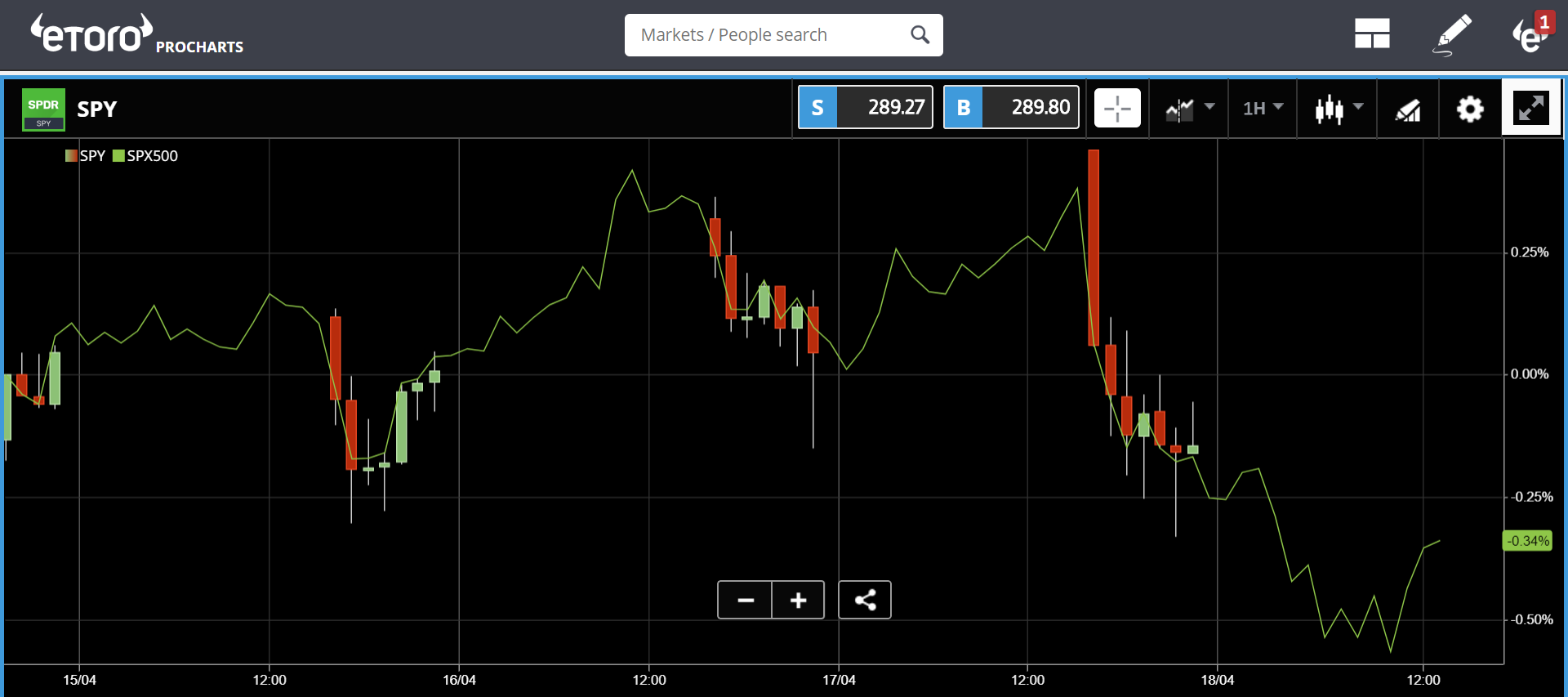
Task: Toggle the SPX500 series in the legend
Action: [x=145, y=156]
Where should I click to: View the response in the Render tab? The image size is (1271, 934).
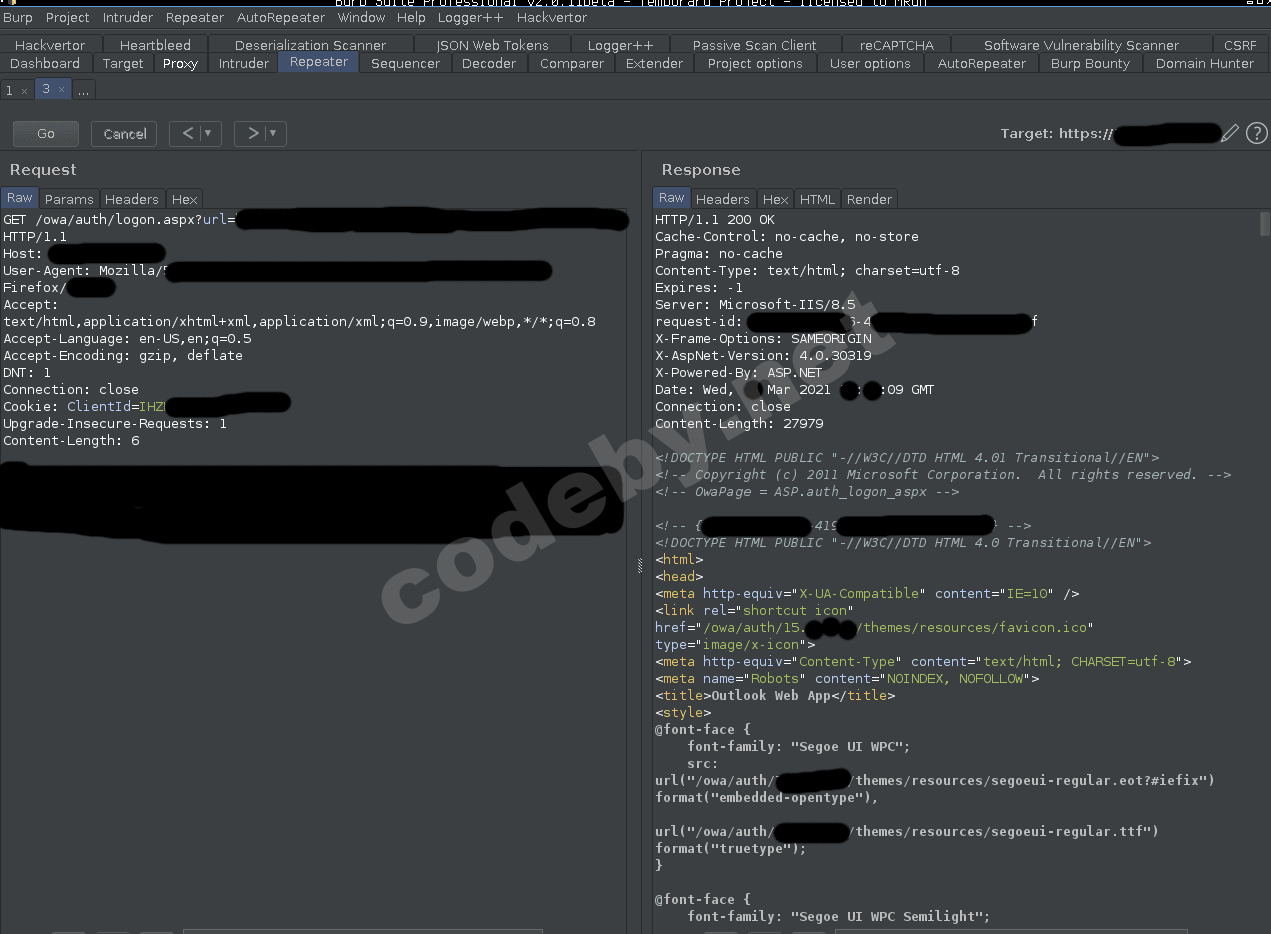869,199
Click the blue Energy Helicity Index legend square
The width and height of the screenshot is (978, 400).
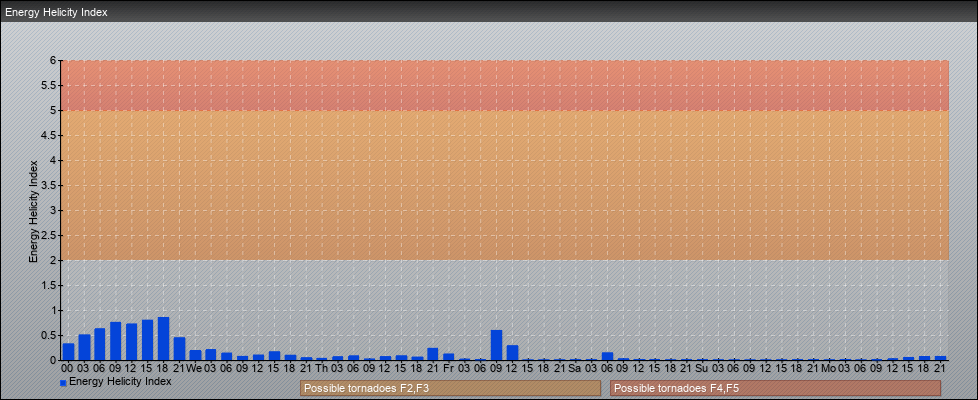[63, 383]
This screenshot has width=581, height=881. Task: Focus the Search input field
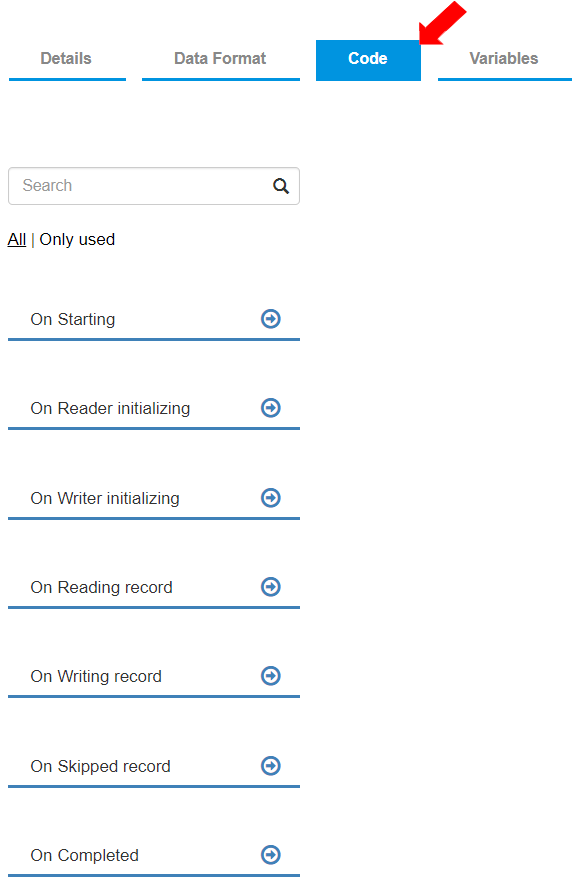(153, 186)
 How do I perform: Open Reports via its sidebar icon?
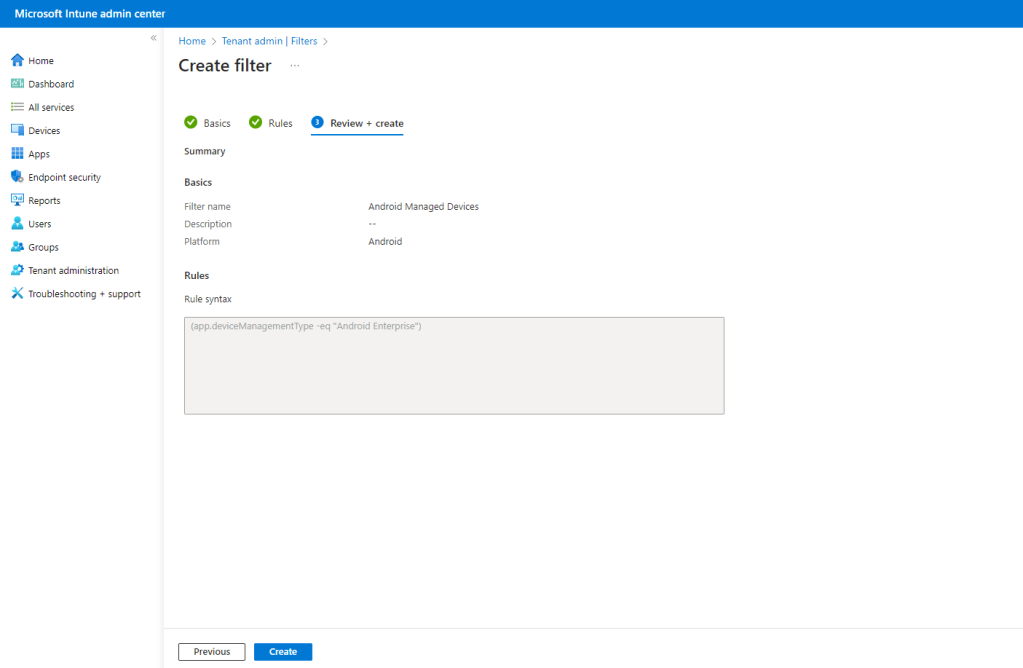(17, 201)
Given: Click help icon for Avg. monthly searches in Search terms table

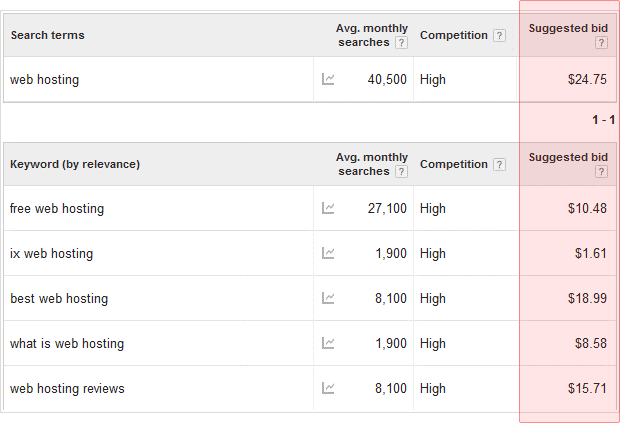Looking at the screenshot, I should click(x=401, y=43).
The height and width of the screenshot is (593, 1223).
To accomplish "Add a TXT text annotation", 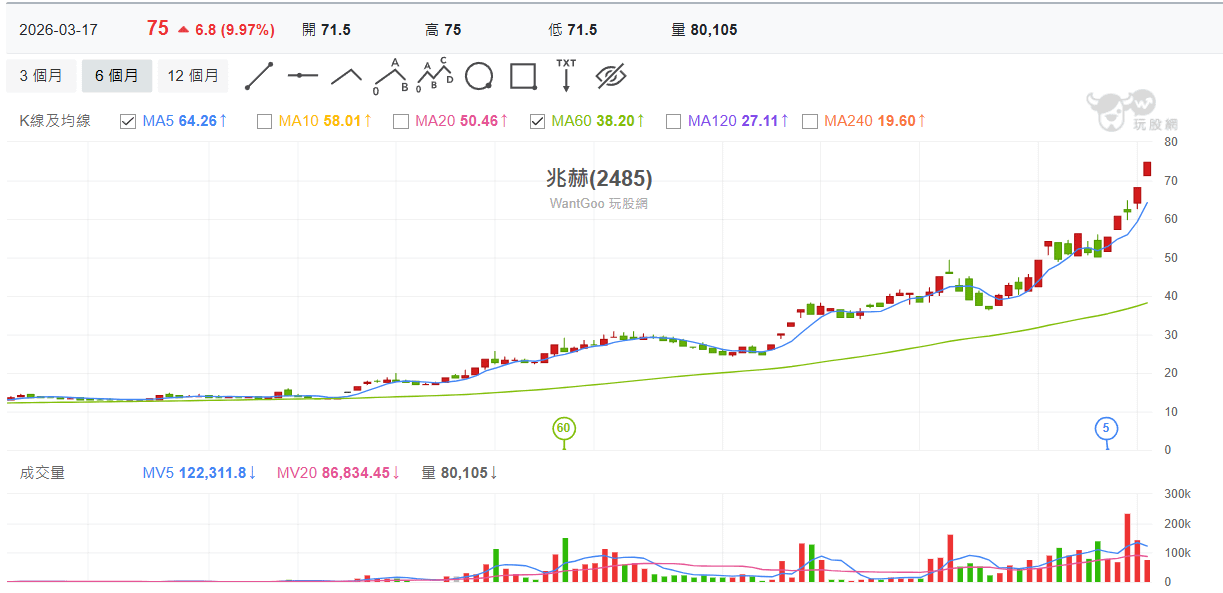I will point(566,76).
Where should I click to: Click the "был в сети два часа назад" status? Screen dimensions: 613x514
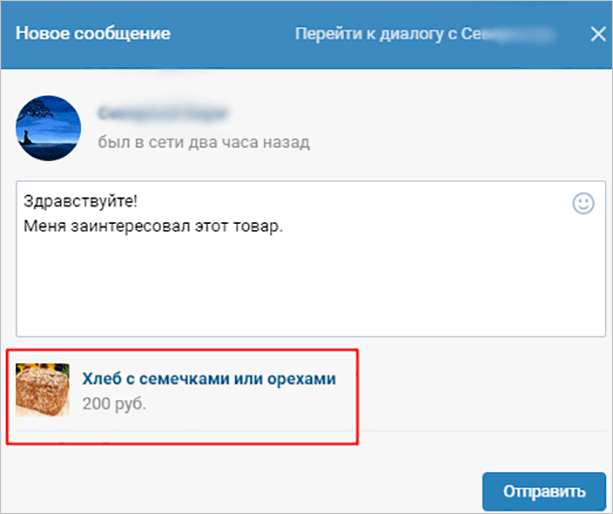(x=204, y=141)
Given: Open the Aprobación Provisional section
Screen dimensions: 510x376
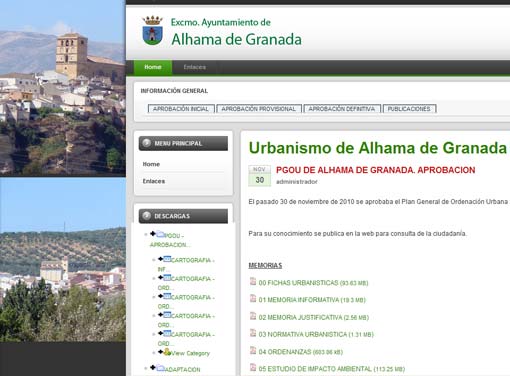Looking at the screenshot, I should click(259, 109).
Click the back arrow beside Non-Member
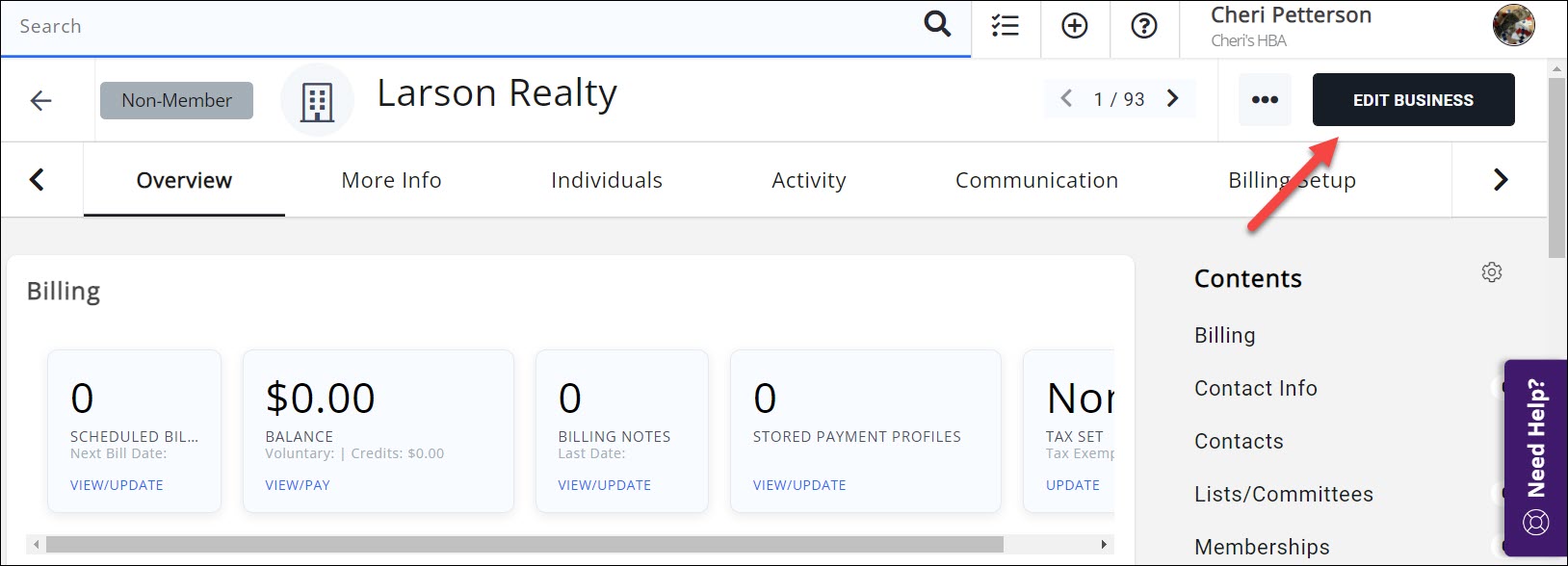This screenshot has height=566, width=1568. coord(40,100)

--------

An answer containing only the lines from the one holding "Screen dimensions: 510x376" through the close of the entries above, reproduced exactly and stripped of pictures, is expected.

Expected output
Screen dimensions: 510x376
Looking at the screenshot, I should click(259, 109).
Click the back arrow beside Non-Member
This screenshot has height=566, width=1568. coord(40,100)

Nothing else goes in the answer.